The counter,  $c_i$ , are stored in the off-chip memory in a hierarchical tree structure. In the rest of the paper, we refer to Counter Chunk (CC) as a block where the counters are stored. Each CC also comprises of its own nonce and other attributes, similar to that of a DC. An entire CC is encrypted as a single block before being stored off-chip in the Integrity Tree region of external memory. This scheme is recursively applied to subsequent levels of the tree to form CCs till we obtain a single CC, called the root node of the tree. The count of the root node is stored securely on-chip. Thus, the tree structure helps to reduce the on-chip memory overhead to a single root node, while providing full memory integrity.



Figure 2: Standard memory integrity tree structure

# 3.3 Initializing Tree Structure with Cache aware Organization

We start with a binary tree of height h, which is equal to  $\log N$ , for a tree with N elements. Conceptually, we split the edges at the middle

level of the tree, between nodes of height h/2 and h/2 + 1. This partitions the tree into a top recursive sub-tree A of height h/2, and several bottom recursive sub-trees  $B_1, \ldots, B_k$  of height h/2. If all non-leaf nodes have the same number of children, then there will be  $\sqrt{N}$  recursive sub-trees at the bottom, each with roughly  $\sqrt{N}$  nodes. After splitting, we group all the upper sub-tree elements followed by lower sub-tree elements. The vEB layout is recursively applied to each sub-tree. At each step of recursion, size of the sub-tree being



Figure 3: Proposed vEb memory integrity tree structure

grouped is the square-root of the size of the sub-trees in the previous step. Consequently, at some point we will be grouping sub-trees that can be retrieved in a single memory transfer, and this final partition creates a tree with sub-trees of size equivalent to a single CL.

The vEB version of the standard memory integrity tree in Fig 2 is shown in Fig. 3. The node ID of the CCs differ in both the trees. We use the vEB layout as the starting point of our tree. Based on this layout, the cache lines will be filled as shown in Fig. 3. It can be observed that for the proposed vEB memory integrity tree structure, both child and parent node will be cached in the same line. This reduces number of cache misses during a memory access because during verification, the parent of a child node is always accessed. Note that the proposed layout of the memory integrity tree is cache aware with the exception of the assumption that each sub-tree is aligned with the cache block boundaries.

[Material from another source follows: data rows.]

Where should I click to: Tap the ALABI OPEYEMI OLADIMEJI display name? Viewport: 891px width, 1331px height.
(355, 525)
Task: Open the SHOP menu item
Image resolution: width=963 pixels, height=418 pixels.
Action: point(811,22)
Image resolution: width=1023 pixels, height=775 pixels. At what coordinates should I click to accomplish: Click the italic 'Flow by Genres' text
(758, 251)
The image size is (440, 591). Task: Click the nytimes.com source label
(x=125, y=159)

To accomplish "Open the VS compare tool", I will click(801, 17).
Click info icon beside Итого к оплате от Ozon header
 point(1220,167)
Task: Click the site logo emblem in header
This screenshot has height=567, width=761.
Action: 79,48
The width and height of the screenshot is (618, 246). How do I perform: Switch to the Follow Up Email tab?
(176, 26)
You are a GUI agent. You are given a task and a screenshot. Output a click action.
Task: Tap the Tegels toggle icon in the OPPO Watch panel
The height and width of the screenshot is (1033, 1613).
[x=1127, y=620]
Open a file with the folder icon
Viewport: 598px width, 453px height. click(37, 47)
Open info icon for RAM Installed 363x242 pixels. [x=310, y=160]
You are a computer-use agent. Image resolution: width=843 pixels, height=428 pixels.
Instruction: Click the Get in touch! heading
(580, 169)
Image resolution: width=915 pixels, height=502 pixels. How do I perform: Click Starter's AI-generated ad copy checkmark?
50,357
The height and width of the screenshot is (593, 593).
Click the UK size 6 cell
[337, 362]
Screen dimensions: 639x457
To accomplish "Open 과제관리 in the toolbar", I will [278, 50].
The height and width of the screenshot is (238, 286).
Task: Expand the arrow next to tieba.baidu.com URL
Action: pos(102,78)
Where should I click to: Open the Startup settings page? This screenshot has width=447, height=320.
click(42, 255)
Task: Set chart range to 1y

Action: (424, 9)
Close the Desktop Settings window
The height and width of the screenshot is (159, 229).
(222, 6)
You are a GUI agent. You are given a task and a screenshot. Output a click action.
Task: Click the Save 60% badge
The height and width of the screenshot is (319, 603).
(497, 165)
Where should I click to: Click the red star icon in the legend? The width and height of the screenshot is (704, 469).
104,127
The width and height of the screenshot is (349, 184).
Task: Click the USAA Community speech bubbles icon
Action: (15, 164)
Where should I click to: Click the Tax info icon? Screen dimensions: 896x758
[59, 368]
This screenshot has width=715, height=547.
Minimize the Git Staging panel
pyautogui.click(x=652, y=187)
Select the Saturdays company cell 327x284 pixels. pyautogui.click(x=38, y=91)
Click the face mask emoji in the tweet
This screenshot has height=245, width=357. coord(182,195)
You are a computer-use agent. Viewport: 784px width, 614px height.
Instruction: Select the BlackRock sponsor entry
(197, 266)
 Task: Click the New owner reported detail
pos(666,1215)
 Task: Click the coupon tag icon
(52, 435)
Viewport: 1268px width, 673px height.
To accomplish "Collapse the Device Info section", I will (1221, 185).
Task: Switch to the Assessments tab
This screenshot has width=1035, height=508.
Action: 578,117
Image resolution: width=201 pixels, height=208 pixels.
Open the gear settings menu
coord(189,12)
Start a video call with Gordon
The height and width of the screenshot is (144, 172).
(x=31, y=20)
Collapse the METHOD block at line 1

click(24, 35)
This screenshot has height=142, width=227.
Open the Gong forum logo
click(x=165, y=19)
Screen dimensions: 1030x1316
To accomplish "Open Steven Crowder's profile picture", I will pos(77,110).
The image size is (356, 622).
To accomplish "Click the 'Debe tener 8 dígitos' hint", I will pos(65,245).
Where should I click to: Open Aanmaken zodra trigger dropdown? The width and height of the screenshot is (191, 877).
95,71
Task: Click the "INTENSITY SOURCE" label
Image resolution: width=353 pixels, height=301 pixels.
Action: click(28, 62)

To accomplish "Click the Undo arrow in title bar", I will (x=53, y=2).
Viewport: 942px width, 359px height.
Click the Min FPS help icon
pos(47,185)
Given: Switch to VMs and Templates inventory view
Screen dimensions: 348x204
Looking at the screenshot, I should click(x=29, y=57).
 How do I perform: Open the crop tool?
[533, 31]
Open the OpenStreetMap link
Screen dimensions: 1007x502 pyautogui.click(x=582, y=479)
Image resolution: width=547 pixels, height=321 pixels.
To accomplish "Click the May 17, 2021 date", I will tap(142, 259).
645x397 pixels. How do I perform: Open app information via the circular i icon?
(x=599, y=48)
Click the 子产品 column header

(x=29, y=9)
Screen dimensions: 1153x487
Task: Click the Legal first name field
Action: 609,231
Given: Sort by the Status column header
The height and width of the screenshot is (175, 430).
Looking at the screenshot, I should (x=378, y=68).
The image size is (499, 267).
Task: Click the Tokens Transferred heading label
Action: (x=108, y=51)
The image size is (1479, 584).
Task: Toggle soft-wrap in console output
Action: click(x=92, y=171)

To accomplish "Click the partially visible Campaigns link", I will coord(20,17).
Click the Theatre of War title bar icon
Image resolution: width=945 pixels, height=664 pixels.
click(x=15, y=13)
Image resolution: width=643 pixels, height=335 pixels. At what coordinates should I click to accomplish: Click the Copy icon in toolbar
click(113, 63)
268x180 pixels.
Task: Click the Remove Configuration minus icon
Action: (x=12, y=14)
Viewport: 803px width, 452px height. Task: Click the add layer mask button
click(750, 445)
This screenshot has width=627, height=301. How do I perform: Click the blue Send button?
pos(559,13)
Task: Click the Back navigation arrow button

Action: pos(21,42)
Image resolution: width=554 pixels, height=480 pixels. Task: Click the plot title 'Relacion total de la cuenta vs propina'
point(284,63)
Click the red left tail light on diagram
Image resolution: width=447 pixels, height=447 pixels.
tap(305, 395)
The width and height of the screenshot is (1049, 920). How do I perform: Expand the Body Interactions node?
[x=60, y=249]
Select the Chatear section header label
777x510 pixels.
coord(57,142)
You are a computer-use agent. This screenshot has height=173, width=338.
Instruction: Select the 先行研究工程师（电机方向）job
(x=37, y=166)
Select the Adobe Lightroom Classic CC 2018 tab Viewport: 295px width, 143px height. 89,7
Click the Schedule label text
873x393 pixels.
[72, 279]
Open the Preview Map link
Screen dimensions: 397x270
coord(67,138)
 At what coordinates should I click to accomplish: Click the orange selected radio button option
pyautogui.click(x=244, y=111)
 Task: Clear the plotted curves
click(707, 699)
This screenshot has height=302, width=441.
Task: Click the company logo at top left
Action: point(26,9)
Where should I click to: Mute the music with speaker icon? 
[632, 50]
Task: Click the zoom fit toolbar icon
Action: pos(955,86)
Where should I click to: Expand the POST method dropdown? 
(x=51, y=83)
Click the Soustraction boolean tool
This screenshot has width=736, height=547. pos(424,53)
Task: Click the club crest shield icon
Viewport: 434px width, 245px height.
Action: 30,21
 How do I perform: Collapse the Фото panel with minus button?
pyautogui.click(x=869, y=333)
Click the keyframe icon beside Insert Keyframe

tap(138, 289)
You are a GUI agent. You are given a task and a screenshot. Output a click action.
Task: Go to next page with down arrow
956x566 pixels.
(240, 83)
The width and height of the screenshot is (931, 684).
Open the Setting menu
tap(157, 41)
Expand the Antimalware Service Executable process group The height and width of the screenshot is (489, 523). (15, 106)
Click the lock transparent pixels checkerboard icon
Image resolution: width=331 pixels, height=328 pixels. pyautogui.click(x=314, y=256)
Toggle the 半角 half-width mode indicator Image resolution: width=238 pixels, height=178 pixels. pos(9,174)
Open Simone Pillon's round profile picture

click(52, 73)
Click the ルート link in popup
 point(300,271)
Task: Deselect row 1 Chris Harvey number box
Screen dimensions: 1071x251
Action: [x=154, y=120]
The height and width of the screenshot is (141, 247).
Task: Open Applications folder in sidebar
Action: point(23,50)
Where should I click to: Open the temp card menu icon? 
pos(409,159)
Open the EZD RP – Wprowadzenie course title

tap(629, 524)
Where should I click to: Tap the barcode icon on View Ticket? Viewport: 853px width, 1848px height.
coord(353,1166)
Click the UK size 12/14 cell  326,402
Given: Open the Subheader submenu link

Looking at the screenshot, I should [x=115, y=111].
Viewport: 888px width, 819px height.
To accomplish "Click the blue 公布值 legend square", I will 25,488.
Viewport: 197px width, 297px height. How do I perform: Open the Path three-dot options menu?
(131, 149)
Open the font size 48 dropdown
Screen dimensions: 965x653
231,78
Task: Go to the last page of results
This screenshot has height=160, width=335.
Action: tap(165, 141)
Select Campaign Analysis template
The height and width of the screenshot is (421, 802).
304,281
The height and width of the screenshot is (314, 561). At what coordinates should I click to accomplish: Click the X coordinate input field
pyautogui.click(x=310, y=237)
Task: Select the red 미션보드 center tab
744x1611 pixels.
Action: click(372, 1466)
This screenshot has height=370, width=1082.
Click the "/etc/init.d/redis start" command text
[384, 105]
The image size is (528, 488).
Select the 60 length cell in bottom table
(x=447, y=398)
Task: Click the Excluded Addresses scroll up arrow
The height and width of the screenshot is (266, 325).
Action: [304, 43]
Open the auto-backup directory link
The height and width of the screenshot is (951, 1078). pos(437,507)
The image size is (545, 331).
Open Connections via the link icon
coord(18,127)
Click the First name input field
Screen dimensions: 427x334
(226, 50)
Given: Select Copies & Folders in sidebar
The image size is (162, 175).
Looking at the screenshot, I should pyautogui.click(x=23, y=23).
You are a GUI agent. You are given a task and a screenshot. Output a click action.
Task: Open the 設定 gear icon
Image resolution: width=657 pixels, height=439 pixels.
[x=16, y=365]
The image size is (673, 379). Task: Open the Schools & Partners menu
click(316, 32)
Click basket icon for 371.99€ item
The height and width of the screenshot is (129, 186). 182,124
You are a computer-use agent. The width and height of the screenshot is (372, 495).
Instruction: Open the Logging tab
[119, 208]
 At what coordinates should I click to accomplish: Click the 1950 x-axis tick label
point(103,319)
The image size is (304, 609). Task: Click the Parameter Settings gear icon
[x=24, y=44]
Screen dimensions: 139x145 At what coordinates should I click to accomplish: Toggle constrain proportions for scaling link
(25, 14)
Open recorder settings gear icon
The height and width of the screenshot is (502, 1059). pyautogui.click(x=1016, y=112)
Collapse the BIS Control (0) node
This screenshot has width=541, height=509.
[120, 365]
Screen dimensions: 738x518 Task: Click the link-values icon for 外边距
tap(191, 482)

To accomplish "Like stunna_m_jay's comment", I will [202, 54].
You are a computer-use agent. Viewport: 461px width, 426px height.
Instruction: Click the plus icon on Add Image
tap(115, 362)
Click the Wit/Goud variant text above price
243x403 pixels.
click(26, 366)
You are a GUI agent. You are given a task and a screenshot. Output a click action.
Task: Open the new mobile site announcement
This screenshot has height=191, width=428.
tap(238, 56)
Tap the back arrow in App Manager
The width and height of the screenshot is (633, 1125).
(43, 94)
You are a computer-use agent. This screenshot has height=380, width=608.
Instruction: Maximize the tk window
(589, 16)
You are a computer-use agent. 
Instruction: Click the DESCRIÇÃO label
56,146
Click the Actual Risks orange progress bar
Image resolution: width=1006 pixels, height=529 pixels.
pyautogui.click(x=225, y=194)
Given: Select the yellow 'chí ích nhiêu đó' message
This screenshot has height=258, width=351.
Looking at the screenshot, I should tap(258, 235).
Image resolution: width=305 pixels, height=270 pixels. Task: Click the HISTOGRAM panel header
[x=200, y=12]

#### 3.4 Proposed Dynamic Skewing of Integrity Tree

Skewing operation is performed after write requests. We check if the  $c_i$  value of a given chunk is similar to its neighbourhood. If a chunk has higher  $c_i$  value than its immediate neighbours, then it should be shifted one level up, closer to the root node. In this manner, we are able to reduce the height difference between the node and the root. This reduces the number of verifications to be performed. The ShiftUp operation is performed before nodes are cached so that upon eviction, they are placed at their most recent position. In order to take advantage of the proposed memory layout, ShiftUp must take into consideration that the nodes forming a single sub-tree need to be kept intact in order for the cache misses to remain minimal. To avoid this, the re-structuring operation should be performed on sub-trees and not singular tree nodes. The re-balancing process and verification process happen concurrently. The decrypted counter

chunks are checked for re-balancing during the verification process. All changes are made prior to re-encrypting the nodes at the end of the verification process.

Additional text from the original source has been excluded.